ウェーブレットの場合と同様に、複素ウェーブレットの場合も、こうしたフーリエ変換によって得られた振幅の二乗によって、エネルギースペクトルを得ることもできる。
$$|\hat{ \psi }(f)|^2 = 2\pi^{\frac{1}{2}}e^{-(2\pi f – 2\pi f_0)^2}$$
以上のような複素ウェーブレットをマザーウェーブレットとして利用するには、ウェーブレットの場合と同じように、拡張パラメタaと位置パラメタbの区別を導入することになる。

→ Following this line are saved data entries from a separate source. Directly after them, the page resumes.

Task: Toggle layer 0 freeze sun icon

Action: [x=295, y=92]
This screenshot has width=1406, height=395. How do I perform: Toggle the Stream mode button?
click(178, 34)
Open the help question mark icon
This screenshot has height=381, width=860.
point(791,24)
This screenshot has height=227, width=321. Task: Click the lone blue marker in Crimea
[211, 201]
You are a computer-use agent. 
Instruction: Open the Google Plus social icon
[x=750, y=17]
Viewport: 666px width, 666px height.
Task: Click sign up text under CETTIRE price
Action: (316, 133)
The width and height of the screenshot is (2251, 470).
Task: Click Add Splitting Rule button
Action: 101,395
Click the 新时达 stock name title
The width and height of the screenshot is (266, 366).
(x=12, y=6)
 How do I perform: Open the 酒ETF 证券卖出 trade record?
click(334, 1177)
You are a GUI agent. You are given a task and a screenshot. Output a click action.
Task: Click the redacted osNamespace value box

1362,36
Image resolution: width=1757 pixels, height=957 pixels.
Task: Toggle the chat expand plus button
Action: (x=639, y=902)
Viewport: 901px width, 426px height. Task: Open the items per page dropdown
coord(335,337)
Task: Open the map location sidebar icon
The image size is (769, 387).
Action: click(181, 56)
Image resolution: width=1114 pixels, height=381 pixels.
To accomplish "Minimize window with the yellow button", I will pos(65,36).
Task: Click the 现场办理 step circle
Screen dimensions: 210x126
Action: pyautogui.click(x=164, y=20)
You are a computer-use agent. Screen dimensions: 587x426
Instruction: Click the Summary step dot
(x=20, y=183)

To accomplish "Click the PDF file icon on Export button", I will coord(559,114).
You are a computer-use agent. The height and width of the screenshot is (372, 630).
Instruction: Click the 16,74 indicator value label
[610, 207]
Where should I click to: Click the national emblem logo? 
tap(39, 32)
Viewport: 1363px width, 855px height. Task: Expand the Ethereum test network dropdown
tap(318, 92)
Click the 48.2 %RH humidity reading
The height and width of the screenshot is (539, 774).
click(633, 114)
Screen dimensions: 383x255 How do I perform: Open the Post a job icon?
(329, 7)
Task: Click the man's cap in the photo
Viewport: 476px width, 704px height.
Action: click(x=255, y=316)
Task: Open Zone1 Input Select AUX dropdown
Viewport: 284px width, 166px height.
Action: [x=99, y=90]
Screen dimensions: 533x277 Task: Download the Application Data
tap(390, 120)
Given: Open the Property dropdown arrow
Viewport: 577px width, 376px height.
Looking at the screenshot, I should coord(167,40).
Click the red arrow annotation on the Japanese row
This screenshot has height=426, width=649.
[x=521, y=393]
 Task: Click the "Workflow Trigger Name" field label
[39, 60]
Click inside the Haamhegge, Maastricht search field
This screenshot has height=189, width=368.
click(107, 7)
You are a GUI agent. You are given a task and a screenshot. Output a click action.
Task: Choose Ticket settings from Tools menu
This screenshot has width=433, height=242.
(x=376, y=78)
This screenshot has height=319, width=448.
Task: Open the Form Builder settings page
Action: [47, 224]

$$\psi \left(\frac{t-b}{a}\right) = \frac{1}{\pi^{\frac{1}{4}}}e^{i2 \pi f_0\left(\frac{(t-b)}{a}\right)}e^{-\frac{1}{2}\left(\frac{(t-b)}{a}\right)^2}$$
機能的等価物の探索:離散ウェーブレット変換
連続時間信号x(t)のウェーブレット変換において、スケールa、位置bにおけるウェーブレット関数は次のようになる。
$$\psi_{a,b}(t) = \frac{1}{\sqrt{a}}\psi \left(\frac{t-b}{a}\right)$$
離散ウェーブレット変換(discrete wavelet transform: DWT)は、このパラメタaとbを離散的にサンプリングした場合に適用される。この場合、スケールaは対数的に離散化され、この離散化されたaと位置bの間に置かれるステップの大きさを順次リンクする方法が採用される。この離散化を前提としたウェーブレット関数は次のように再記述できる。
$$\psi_{m, n}(t) = \frac{1}{\sqrt{a_0^m}}\psi \left(\frac{t-nb_0a_0^m}{a_0^m}\right)$$
整数mとnは、ウェーブレットの拡張と平行移動をそれぞれ調節するパラメタである。これらのパラメタは、全ての整数の数号に含まれている。$$a_0$$は拡張ステップを指定する1よりも大きな値を持つ固定パラメタである。一方$$b_0$$は位置パラメタであって、必ず0よりも大きくなければならない。また$$\Delta b = b_0a_0^m$$は$$a_0^m$$に正比例する。
ウェーブレットフレーム理論
以上を前提とすれば、離散ウェーブレット関数を利用した連続時間信号x(t)のウェーブレット変換は、次のように再記述できる。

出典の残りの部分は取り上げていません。